**WORK INSTRUCTION A**
Rewrite the stretch of the article on fainting at a Mozambican school from "Frequent fainting at" through "have any explanation.", putting "young women" in place of "young females".
**WORK INSTRUCTION B**
Carry the report on fainting at Sangarriveira Secondary School forward from its final sentence.

Mozambique: No exams for sixth graders in Chiure and Ancuabe due to terrorism
Sangarriveira Secondary School in Quelimane, Zambézia
The phenomenon, most recently noted at the Sangarriveira Secondary School in central Mozambique, mainly affects girls. Authorities, community leaders, and academics differ on its cause.
Frequent fainting at the Sangarriveira Secondary School in Quelimane, Zambezia Province, central Mozambique, is a source of concern for students, community leaders and academic alike.
The most frequent victims are young females. One of them, called Ana Jorge, told DW Africa that she did not have any explanation.
“I don’t know how to explain what is happening at school. I just feel a shiver in my body and then I fall over. There are frequent faintings in my class: five girls have passed out this week alone. We are scared, but we have nowhere else to go,” she says.
The Sangarriveira General Secondary School is one of the most crowded schools in Quelimane. The small classrooms hold more than 100 students.
“I do not know exactly how this happens, but I actually feel a shiver in my body suddenly,” adds another victim, Joana Estevao, criticising the school management for not addressing the problem.
A school guard, who preferred to remain anonymous, called on local government and neighbourhood structures to analyse the situation and prevent students from dropping out of school out of fear.
Student Lazito Julius is terrified. “I have helped at least three of my classmates. One of them fell over during class and we were scared. We thought it was some illness, but after a few hours she was resuscitated. If we leave this school, we will not have anywhere to study, because there is a shortage of places in schools,” he says.
Reason for fainting
Some people say the reason for the fainting is the fact that the school was built on what was once a graveyard, and traditional rituals were not followed. Júlio Joenta, the traditional chief [régulo] of the community, says the fainting is caused by the provincial Department of Education not having honoured traditional principles.
“I personally was there at the laying of the first stone for the construction of the school, and there for during 2011 and 2012. But, when construction was finished, there were no opening ceremonies and we were not called. We do not know if they are spirits, but ignoring traditions may be the reason for the problem,” Joenta says.
Régulo Joeanta denies, however, that the fainting is happening because the school was built on a graveyard. “There where the school lies there was not a cemetery. That space belonged to several families – I do not know if they were compensated or not,” he recounts.

**DATASET SECTION**
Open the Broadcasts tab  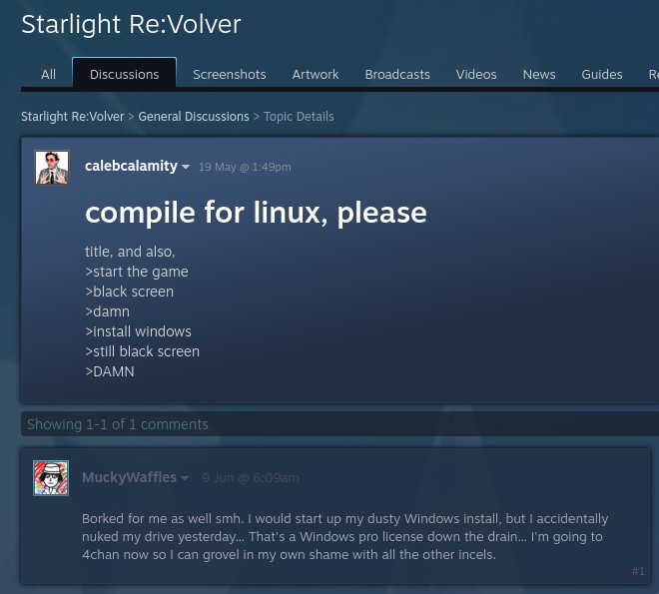(397, 74)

**ANSWER A**
Frequent fainting at the Sangarriveira Secondary School in Quelimane, Zambezia Province, central Mozambique, is a source of concern for students, community leaders and academic alike.
The most frequent victims are young women. One of them, called Ana Jorge, told DW Africa that she did not have any explanation.

**ANSWER B**
The academic and social activist Ricardo Raboco says the fainting is a form of social pressure for a ceremony of evocation to the spirits of the ancestors.
“It is necessary to recognise the role or authority of the traditional within a community,” he explains. “People forget, but when they are haunted by a situation, they remember their existence, and behind it is a form of social control that this traditional authority tends to have on society to claim its social role, which has, from the historical point of view, been marginalised.”
School management denies fainting
The director of Sangarriveira High School, Paulina Alamo, denies that there are frequent fainting in classrooms. According to the teacher, there was never fainting in her institution, and students and security agents who claim to have assisted students were lying.
An official at the Zambezia Provincial Directorate for Education and Human Development said that the school was not officially inaugurated because it was built without meeting the necessary criteria and consequently did not have the required quality.
The president of the Zambézia Traditional Doctors Association, Ernesto Selemane, advised the school management to hold a traditional ancestor worship service there to put an end to the problem.
Similar cases of collective fainting have already been reported in other countries around the world. In 2014, more than 200 girls suffered from mysterious fainting at a school in El Carmen de Bolívar in northern Colombia.
Clinical analysis of the students found no specific disease.
One of the explanations given by the country’s health authorities was a phenomenon called ‘mass psychogenic response’, a kind of contagious collective fear. A similar phenomenon occurred in Taiwan after a mass vaccination campaign to prevent swine flu (N1H1).